M. Olivier Jacquin .  - Il y a beaucoup à dire sur la mobilité entre la France et le Luxembourg. Nous devons nous prononcer sur les efforts budgétaires annoncés. Or, je le regrette, pour les Lorrains, 100 millions, plus 110 millions, cela fait moins que 210 millions. Un peu comme si deux et deux faisaient trois... Le Luxembourg ne met pas assez d'argent sur la table. Comment se satisfaire de 210 millions dans une zone sursaturée ? Le volet mobilité du CPER Grand Est, c'est 2 milliards d'euros, dont 600 millions d'euros pour nos territoires !

La vérité, c'est que le Luxembourg fait son marché dans les projets à soutenir. Il refuse d'investir dans le routier et privilégie le ferroviaire. Pourquoi refuse-t-il de cofinancer l'achat de nouvelles rames, comme cela est pourtant prévu depuis 2018 ? Monsieur le rapporteur, je regrette que vous n'ayez pas insisté sur ce point.

L'objectif de 20 000 passagers en 2030 supposerait 600 millions d'euros. Pourquoi cette somme serait-elle majoritairement financée par les collectivités territoriales françaises ?

La préfiguration du service express régional métropolitain (Serm) du sillon lorrain doit être renforcée.
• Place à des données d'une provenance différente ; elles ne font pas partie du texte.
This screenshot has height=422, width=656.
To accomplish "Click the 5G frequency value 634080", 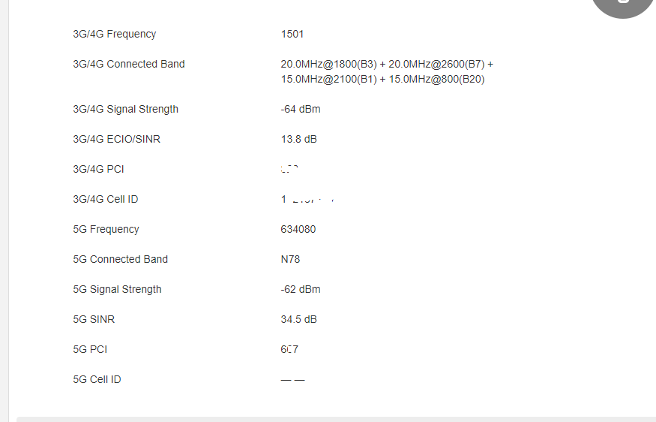I will point(298,229).
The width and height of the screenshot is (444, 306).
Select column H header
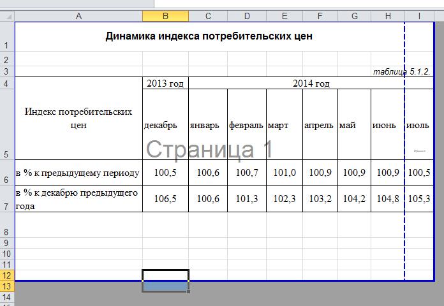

Il faudrait une troisième voie : pourquoi cette option n'est-elle pas envisagée, comme pour le Léman Express ? Ni la convention ni le CPER ne résoudront le problème.

On compte plus de 100 000 passagers par la route : attaquons-nous aux bouchons quotidiens de l'A31. Certes, l'A31 bis est enfin confirmée, mais sous concession, avec un péage de 8 euros par jour. Une autre solution était possible : la région Grand Est aurait pu lever une contribution sur les poids lourds, qui pénaliserait les flux étrangers.

Comment accepter que le pays détenant le record du PIB par habitant contribue aussi peu ? N'oublions pas ce que l'afflux de frontaliers apporte à notre voisin, en témoignent les 800 millions d'impôts annuels prélevés à la source sur les revenus des frontaliers - soit 4,8 milliards d'euros de gain sur six ans.

Quand le Luxembourg met 100 millions sur les TER, la région Grand Est répartit ses crédits, mais fait des économies budgétaires sur le dos de la Lorraine. L'État ne flèche pas les recettes vers les territoires : tant mieux pour eux, dommage pour le Nord lorrain.

Intensifions les rapports entre l'État et le Luxembourg. L'exemple suisse est intéressant. Mais une rétrocession fiscale resterait à Bercy. Je plaide pour un fonds de développement alimenté par le Luxembourg. Il reste beaucoup de travail pour améliorer la vie des Lorrains. Ne traînons pas ! (Applaudissements sur les travées du groupe SER et du GEST)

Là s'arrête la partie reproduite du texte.